Naa Manasistha Raa () is a 2001 Indian Telugu-language romantic thriller film directed by R. R. Shinde. It stars Srikanth, Soundarya, and Richa Pallod. The film is a remake of the Tamil film Parthen Rasithen (2000).

The film released on 18 July 2001 and was a box office failure.

Plot
Shankar, an aeronautical engineer, is a soft spoken man. He befriends Nandini, a student of medicine and the both share a platonic relationship. Despite this, Shankar spends a lot of time as a loaner blowing his mouth organ. Seershika, who works as an employee at a private firm, meets Shankar and starts liking him as a person as well as his taste in music.
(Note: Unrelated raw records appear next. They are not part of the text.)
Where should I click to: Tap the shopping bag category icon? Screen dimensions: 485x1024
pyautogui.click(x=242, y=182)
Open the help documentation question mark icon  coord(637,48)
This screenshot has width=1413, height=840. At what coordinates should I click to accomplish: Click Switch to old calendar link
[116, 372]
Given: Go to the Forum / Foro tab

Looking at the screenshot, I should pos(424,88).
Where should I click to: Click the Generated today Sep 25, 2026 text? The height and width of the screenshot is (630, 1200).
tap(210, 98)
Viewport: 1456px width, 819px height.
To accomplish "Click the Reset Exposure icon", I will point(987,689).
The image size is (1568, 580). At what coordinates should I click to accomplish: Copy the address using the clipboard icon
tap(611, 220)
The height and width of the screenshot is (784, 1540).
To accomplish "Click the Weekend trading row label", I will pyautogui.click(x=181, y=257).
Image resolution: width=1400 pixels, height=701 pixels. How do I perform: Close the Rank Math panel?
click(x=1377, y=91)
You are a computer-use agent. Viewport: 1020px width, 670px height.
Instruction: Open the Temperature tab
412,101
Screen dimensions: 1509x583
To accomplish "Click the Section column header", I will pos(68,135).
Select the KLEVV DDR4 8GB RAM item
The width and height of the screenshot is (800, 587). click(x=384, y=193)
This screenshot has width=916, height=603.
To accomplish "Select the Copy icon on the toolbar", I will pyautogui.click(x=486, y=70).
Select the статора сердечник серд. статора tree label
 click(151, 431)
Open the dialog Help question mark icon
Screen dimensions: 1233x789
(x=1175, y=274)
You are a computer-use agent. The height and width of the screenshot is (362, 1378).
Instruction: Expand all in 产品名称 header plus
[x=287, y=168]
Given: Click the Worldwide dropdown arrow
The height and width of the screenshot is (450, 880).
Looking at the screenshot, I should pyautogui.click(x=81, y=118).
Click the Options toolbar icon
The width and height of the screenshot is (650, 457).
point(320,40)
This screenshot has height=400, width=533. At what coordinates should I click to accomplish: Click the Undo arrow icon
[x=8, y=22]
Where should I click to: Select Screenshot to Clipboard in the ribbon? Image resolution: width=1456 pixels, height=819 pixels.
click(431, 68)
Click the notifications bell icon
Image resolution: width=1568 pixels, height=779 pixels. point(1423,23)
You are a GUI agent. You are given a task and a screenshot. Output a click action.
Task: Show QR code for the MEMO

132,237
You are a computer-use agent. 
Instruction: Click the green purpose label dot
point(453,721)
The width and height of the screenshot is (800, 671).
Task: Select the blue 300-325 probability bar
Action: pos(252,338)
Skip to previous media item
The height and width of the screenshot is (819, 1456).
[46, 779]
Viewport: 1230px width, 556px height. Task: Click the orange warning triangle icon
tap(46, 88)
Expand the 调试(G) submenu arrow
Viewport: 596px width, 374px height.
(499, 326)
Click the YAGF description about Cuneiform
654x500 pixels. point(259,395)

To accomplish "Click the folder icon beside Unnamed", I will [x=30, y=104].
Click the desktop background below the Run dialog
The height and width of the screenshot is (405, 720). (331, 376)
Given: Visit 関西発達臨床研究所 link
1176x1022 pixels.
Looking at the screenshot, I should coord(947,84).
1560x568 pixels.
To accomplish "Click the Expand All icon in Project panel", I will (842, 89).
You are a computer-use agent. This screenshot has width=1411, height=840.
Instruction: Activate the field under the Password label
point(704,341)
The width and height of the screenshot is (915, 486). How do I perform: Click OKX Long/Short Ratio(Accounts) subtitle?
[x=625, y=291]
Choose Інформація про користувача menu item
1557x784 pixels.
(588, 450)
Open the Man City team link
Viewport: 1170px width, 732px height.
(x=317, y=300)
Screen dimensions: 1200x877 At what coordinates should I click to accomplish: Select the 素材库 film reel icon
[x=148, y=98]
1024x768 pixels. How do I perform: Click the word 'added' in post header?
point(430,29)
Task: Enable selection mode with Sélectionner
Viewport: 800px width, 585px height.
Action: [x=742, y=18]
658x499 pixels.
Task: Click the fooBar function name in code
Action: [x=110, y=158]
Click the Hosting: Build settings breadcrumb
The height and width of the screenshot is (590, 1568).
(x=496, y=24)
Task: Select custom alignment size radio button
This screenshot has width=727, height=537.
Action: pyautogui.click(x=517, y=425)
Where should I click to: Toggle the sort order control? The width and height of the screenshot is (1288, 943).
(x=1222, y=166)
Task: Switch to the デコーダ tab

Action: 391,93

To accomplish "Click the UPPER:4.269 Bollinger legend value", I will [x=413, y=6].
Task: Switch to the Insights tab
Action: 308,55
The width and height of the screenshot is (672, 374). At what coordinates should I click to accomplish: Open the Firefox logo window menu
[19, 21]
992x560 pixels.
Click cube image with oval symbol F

Shankar reciprocates her feelings, and they both fall in love with each other. As they decide to get marry, Shankar's parents who live in Dubai come to India as start the wedding arrangements. Meanwhile, Nandini takes an opportunity and confesses his love to Shankar. Disheartened Seershika consumes poison in an attempt to suicide and gets hospitalized. Shankar, however, never had any romantic feelings towards Nandini. Nonetheless, Nandini remains adamant to marry to Shankar. Seershika is now determined to get back her love, successfully faces all the hurdles and wins back Shankar's love.

Cast
Srikanth as Shankar
Soundarya as Nandini
Richa Pallod as Seershika
Kota Srinivasa Rao as Shankar's father 
Sangeeta as Shankar's mother 
Prithivi 
Brahmanandam
Sivaji Raja
Sudhakar
Tanikella Bharani
Hema

Production 
After the success of films ending with 'Raa', Ninne Premistha (2000) director R. R. Shinde titled this film Naa Manasistha Raa. The film is produced by Sudhakar, who produced Taraka Ramudu (1997). Shooting was scheduled to start on 18 January 2001 but was postponed to the second week of February of the same year. Srikanth and Soundarya shot for this film and Kalisi Naduddam (2001) at the same time.

Soundtrack 
Songs are composed by S. A. Rajkumar. The song "Twinkle Twinkle" is based on "Parthen Rasithen" from the original.
"Twinkle Twinkle" -  Rajesh, Sunitha
"Punnami Jabili" - S. P. Balasubrahmanyam, Sunitha
"Kadantava" - Rajesh, Sunitha
"Sakkubai" - Udit Narayan
"Champodhe"  - Shankar Mahadevan, Anuradha Sriram
"Ooh Prema" - Devan

Reception
Griddaluru Gopalrao of Zamin Ryot gave a positive review for the film. He appreciated the storyline, performances of the leads and camerawork of the film. Ajay Bashyam of Full Hyderabad opined that "Right from the name (ouch!), everything about Naa Manasista... Raa! is filmy. It's an old problem - the story starts off pretty okay and has enough steam to carry it till the interval, then there is the twist [...] and then the writer keeps coming up with new problems just to pull along the film for the second half".

Box office 
A writer from News18 attributed the film's failure with the audience's rejection of Soundarya in a negative role.